> Job: Copy the lines below word for word, without changing anything.

++++ Raw data ++++

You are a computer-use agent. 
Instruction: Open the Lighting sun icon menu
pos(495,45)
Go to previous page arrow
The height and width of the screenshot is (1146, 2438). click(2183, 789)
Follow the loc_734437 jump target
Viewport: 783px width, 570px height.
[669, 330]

++++

> Task answer:
You are a computer-use agent. 
Instruction: Open the Lighting sun icon menu
pos(495,45)
Go to previous page arrow
The height and width of the screenshot is (1146, 2438). click(2183, 789)
Follow the loc_734437 jump target
Viewport: 783px width, 570px height.
[669, 330]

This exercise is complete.